◆ Requests ◆
**A.** In the biography of Paul de Vries, what was his nickname?
**B.** Continue the biography of Paul de Vries from where it stops.

◆ Text excerpt ◆
-*-*-
- Born: 1949
- Died: February 11, 2004 (aged 54–55) Oirsbeek, Netherlands
- Occupations: Gangster; outlaw biker;
- Organization: Hells Angels
- Title: President
- Allegiance: Nomads

= Paul de Vries (criminal) =

Dutch outlaw biker (1949–2004)

Paul de Vries (1949 – 11 February 2004) was a Dutch gangster and outlaw biker.

==Hells Angels==
De Vries was born into poverty, and spent his youth in a trailer park. Vries was the president of the elite Nomad chapter of the Dutch Hells Angels based in Limburg. The Nomad chapter whose base was the Limburg province was founded in 1986. The Canadian journalists Julian Sher and William Marsden called De Vries president of one of the "most savage HA chapters in Europe". The Dutch police believe that De Vries committed between 11 and 15 murders himself during his career as a Hells Angel. The American biker expert Thomas Barker called De Vries one of the most "vicious" Hells Angels in Europe. Vries wore a Fifthly Few patch encrusted with diamonds that the police say is awarded to those who kill for the Hells Angels. One Dutch Hell Angel stated that De Vries was "one of the most evil men on the planet". De Vries's nickname was "the Butcher". His ruthlessness extended even to his biker "brothers" in the Hells Angels. A British Hells Angel, Steven "Grumps" Cunningham, was a member of the elite Nomad chapter based in Swindon, Wiltshire. Cunningham, described by the British police as a major drug trafficker, had money disputes with members of his own Nomad chapter along with De Vries and gone on a trip to the Netherlands to see him. The last message from Cunningham was a cell phone call from Ostend, Belgium on 9 September 1997 and afterwards in the words of a British policeman "he just disappeared off the face of the earth". Cunningham is still listed as missing, but he is generally believed to have been murdered.
-*-*-
◆ Data shown ◆
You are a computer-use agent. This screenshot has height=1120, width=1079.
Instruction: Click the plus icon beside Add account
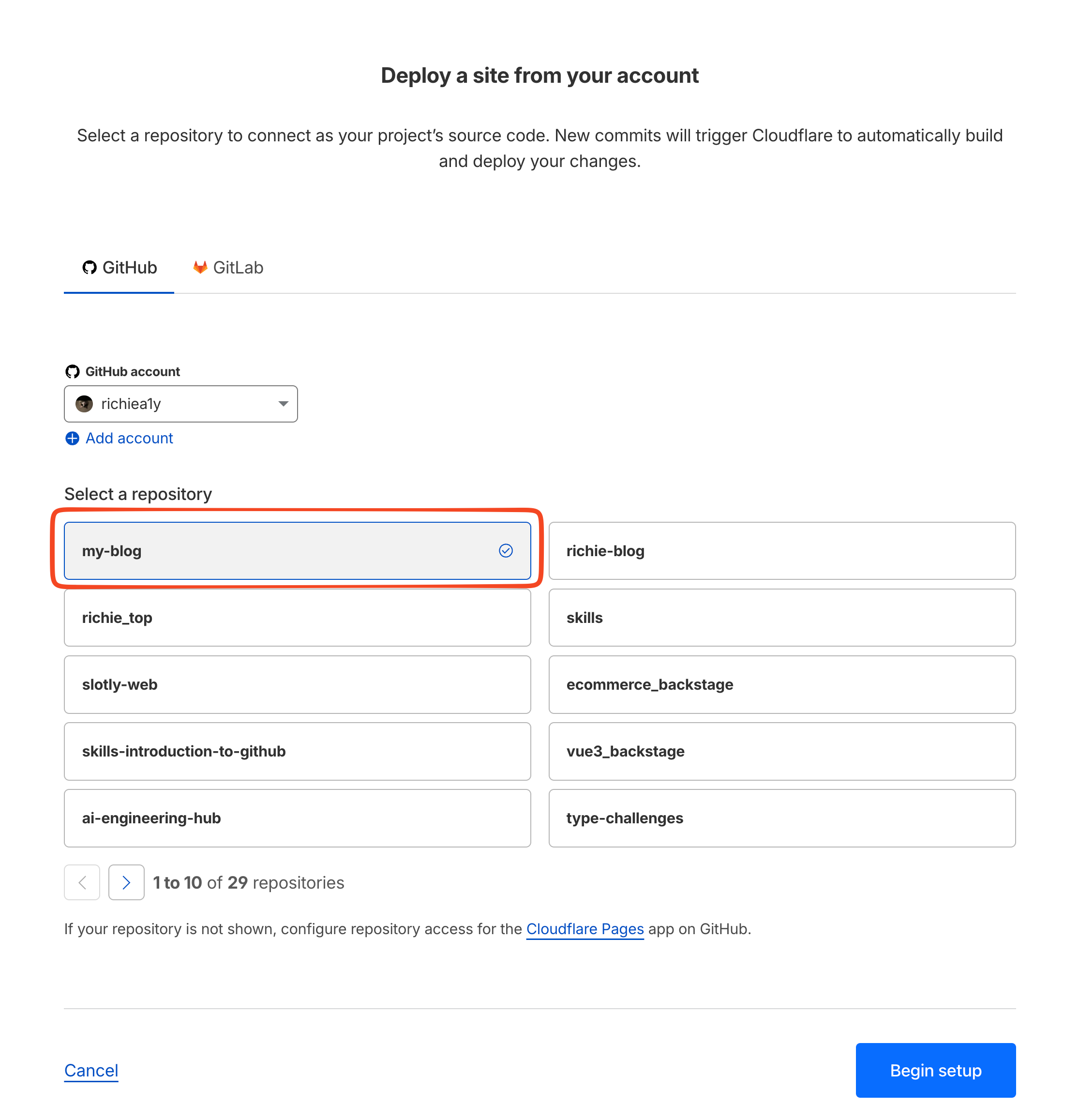(73, 439)
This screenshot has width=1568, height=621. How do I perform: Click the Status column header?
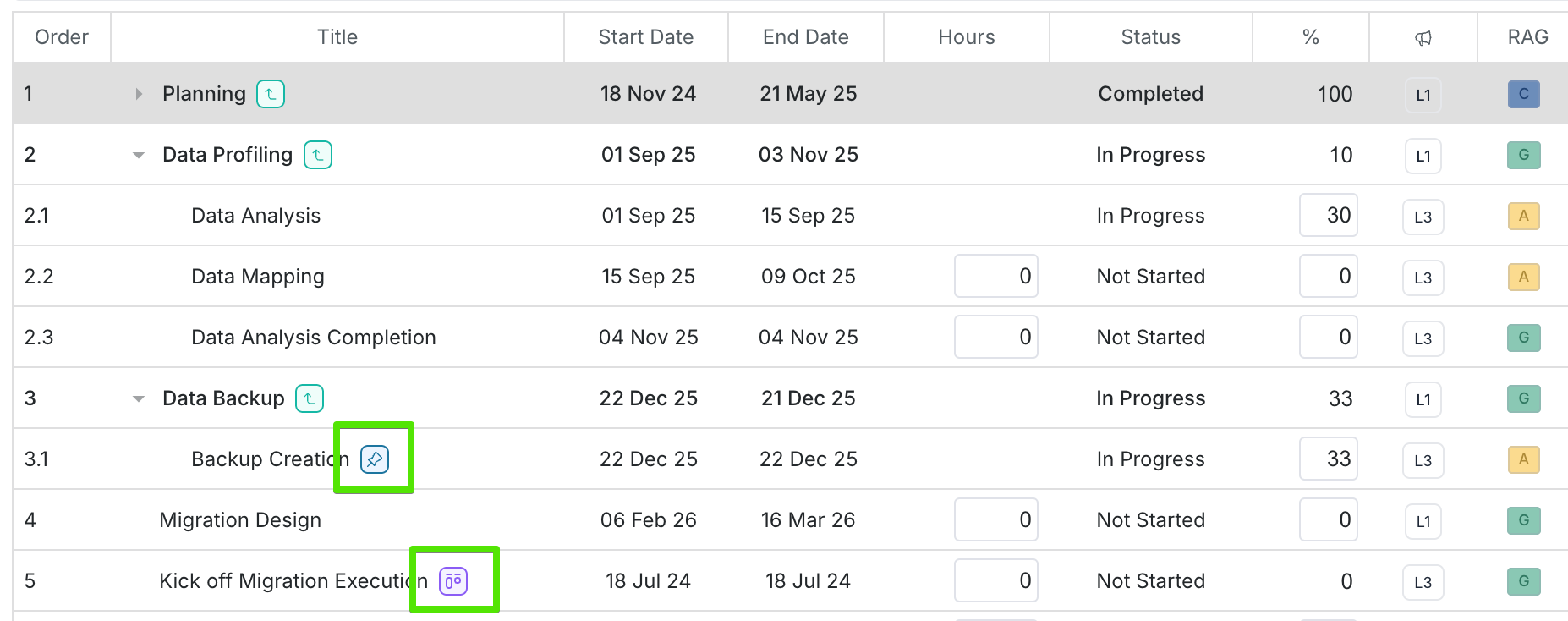tap(1150, 37)
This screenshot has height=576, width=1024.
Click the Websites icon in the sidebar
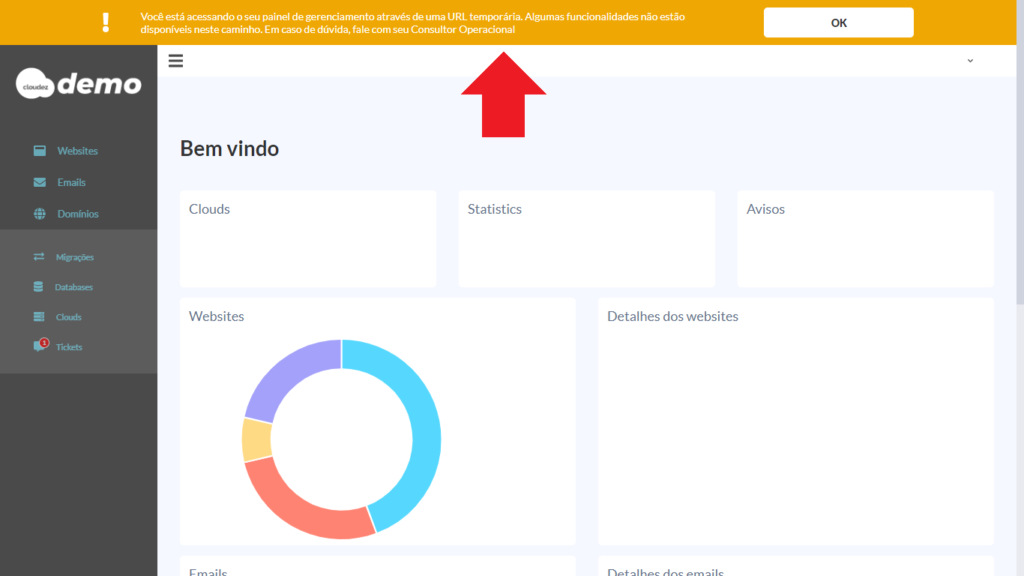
-*-*-
◆ In response ◆
**A.** "The Butcher"

**B.**
De Vries was involved in smuggling drugs from Colombia via the Dutch West Indies into the Netherlands. Marco Hegger, a member of his Nomad chapter frequently visited the United Kingdom to see various British Hells Angels and he made a number of trips to Colombia and Mexico. De Vries's principle contact on the island of Curaçao was Angelo Diaz, a man of mixed Colombian and Dutch descent who served as the liaison between Colombian drug cartels and the Dutch Hells Angels. Diaz was a member of the Caribbean Brothers, a Hells Angels puppet gang based in Curaçao. Curaçao is a center of smuggling with appliances, electronics and cigarettes from Europe being smuggled into Venezuela and Colombia while cocaine from South America was smuggled into Europe. As a part of the Kingdom of the Netherlands, there were no customs checks on flights on passengers flying to and from Curaçao and the Dutch mainland in Europe, which made it very easy to smuggle cocaine. Diaz was officially a fisherman, but his fishing boat which he named Make My Day was used to bring thousands of kilograms of cocaine from South America into Curaçao. The cocaine that Diaz smuggled into Curaçao came an area of Colombia controlled by the FARC (Fuerzas Armadas Revolucionarias de Colombia-Revolutionary Armed Forces of Colombia.

In November 2002, De Vries arrived on Curaçao and told Diaz that he wanted to smuggle cocaine. Diaz described De Vries as a nightmarish character whose head was shaven totally bald; whose entire muscular body was covered with Hells Angels-related tattoos including the SS lightning-bolt runes (which in the outlaw biker subculture indicates that the wearer has committed a murder); who wore golden rings and earrings; and had a "sinister smile", made worse by his golden teeth, which had replaced his real teeth. De Vries stayed on in Curaçao until March 2003 when he returned to Limburg. De Vries's contact with the Colombians had been a Canadian Hells Angel, Vic Trasmundi, who had joined the Nomad Limburg chapter, but Trasmundi had died suddenly earlier in 2002. De Vries learned from Diaz that the price of cocaine on Curaçao was $3,000 US dollars per kilogram while cocaine sold for $25,000 US dollars per kilogram in Europe. The principle smuggling partner of De Vries was Donny Klassen, a wealthy businessman in Maastricht, who served as a front for smuggling drugs both into the Netherlands and out of the Netherlands to Australia. Klassen and de Vries were later accused in October 2003 of attempting to ship 195 kilograms of ecstasy tablets to Australia.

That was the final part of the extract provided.